Il consigliere Albedo inarcò appena il sopracciglio. «Loro non ce lo lasciano fare? Chi sono loro, bambina? Descrivici i tuoi padroni.»

«Niente padroni» mormorò Aenea. Doveva concentrarsi per tenere lontano le vertigini. «Leoni e Tigri e Orsi.»
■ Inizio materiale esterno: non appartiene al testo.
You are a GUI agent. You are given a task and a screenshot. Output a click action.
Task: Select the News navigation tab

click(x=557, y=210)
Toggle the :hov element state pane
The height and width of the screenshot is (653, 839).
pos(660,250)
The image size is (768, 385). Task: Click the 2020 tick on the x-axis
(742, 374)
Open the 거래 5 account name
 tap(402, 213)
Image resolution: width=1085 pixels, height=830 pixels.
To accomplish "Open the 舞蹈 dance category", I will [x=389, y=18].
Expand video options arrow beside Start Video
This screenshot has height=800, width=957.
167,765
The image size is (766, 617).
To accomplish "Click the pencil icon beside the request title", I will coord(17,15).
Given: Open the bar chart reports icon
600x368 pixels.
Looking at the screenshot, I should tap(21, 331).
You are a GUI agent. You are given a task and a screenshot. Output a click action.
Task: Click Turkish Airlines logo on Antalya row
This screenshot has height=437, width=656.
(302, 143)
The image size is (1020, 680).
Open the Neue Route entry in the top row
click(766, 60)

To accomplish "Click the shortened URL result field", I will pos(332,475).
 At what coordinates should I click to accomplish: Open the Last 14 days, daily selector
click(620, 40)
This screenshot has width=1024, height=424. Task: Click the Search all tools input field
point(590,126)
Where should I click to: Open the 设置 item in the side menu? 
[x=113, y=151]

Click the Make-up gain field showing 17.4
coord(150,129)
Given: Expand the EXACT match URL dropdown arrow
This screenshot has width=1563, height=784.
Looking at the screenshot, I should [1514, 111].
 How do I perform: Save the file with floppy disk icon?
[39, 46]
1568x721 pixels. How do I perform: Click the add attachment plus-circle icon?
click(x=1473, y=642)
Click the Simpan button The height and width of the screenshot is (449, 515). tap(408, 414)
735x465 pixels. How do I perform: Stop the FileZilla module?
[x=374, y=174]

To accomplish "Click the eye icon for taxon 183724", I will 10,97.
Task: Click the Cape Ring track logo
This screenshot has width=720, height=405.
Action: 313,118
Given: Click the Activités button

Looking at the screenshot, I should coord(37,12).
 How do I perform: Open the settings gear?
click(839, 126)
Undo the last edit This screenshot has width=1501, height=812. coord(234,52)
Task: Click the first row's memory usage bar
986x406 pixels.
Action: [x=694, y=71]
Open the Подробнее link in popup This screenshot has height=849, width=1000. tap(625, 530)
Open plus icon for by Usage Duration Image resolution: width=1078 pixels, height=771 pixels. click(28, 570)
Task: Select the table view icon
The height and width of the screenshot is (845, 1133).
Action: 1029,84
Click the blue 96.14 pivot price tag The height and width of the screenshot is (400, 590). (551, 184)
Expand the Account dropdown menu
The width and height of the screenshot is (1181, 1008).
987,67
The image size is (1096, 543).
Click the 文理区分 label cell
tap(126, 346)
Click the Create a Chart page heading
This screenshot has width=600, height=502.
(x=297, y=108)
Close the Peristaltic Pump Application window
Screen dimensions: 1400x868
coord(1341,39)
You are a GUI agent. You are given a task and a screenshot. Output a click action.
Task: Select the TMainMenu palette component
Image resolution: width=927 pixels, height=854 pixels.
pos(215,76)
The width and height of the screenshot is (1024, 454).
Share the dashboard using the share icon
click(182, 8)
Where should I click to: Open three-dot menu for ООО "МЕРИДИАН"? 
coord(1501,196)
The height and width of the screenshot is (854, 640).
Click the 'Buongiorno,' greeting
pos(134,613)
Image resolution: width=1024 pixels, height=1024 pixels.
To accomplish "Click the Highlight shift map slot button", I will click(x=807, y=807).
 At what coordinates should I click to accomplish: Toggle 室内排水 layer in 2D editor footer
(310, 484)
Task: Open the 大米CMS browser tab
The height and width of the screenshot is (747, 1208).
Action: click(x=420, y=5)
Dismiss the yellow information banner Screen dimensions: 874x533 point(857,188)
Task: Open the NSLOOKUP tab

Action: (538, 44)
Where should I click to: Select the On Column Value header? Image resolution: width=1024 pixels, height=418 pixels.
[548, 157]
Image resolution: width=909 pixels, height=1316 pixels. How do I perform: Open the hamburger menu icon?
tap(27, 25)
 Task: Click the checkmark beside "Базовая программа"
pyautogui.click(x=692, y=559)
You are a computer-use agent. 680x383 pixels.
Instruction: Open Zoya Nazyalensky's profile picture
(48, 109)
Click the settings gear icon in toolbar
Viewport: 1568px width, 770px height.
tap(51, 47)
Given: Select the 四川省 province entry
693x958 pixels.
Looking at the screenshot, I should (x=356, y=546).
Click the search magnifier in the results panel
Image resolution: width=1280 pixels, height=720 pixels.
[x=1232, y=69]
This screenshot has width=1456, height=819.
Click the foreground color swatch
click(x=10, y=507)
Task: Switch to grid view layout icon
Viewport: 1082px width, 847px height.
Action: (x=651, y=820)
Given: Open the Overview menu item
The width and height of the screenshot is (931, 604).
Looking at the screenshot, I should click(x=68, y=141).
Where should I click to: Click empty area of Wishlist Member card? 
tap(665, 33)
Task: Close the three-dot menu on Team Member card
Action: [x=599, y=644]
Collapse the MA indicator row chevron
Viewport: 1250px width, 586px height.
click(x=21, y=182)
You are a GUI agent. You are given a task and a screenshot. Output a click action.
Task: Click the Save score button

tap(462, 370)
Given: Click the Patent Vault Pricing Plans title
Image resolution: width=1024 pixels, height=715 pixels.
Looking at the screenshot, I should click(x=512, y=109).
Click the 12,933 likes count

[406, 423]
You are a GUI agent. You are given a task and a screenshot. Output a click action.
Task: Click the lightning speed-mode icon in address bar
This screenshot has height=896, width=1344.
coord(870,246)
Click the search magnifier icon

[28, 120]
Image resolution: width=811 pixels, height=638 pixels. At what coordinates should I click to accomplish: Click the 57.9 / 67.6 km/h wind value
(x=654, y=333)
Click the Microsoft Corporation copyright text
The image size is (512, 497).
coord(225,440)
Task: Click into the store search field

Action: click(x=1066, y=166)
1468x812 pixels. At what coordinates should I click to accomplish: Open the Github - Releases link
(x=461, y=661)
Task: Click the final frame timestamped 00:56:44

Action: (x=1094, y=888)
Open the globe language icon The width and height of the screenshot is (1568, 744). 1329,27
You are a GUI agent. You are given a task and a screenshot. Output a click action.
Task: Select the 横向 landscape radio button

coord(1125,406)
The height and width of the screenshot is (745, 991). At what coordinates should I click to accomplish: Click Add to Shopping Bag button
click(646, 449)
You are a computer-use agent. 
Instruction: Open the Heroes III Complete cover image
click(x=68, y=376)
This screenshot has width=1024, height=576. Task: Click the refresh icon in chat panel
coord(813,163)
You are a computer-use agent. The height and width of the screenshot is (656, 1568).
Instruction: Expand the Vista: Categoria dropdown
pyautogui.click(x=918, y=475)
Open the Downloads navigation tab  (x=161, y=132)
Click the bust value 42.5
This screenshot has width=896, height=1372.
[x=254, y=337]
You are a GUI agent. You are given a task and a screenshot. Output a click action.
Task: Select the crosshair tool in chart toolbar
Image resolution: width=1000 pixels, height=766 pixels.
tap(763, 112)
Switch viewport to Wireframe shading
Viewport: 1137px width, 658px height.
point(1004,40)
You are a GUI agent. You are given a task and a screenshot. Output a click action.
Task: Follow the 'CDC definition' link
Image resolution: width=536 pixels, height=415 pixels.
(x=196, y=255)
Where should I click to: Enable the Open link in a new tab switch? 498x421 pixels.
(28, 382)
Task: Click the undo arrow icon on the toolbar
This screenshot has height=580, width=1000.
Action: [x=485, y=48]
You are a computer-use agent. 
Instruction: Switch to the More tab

«Basta discorsi ambigui» tuonò Lourdusamy. Rivolse un cenno al secondo clone Nemes. La creatura si avvicinò al vassoio e prese il paio di pinze rugginose; girò intorno a Aenea, le afferrò il polso sinistro, le tenne ferma la mano e strappò alla mia amata tutte le unghie.

Aenea urlò, svenne per breve tempo, si riprese, cercò di girare la testa, ma non fece in tempo: si vomitò addosso e gemette piano.

«Non c’è dignità nel dolore, figlia mia» disse il cardinale Mustafa. «Rispondi alle domande del consigliere e porremo termine a questa triste sciarada. Ti porteranno fuori di qui, ti cureranno le ferite, ti faranno ricrescere il dito, ti ripuliranno e ti rivestiranno e ti faranno riunire alla tua guardia del corpo o discepolo o quel che sia. Questo brutto episodio sarà concluso.»

In quel momento, vacillando nell’atroce sofferenza, Aenea era sempre consapevole con tutto il corpo della sostanza estranea che le avevano iniettato alcune ore prima, mentre era svenuta. Le cellule riconobbero la sostanza. Veleno. Un sicuro, lento, micidiale veleno senza antidoto si sarebbe attivato nel giro di ventiquattr’ore, qualsiasi cosa accadesse. Aenea capì allora che cosa volevano che lei facesse e perché.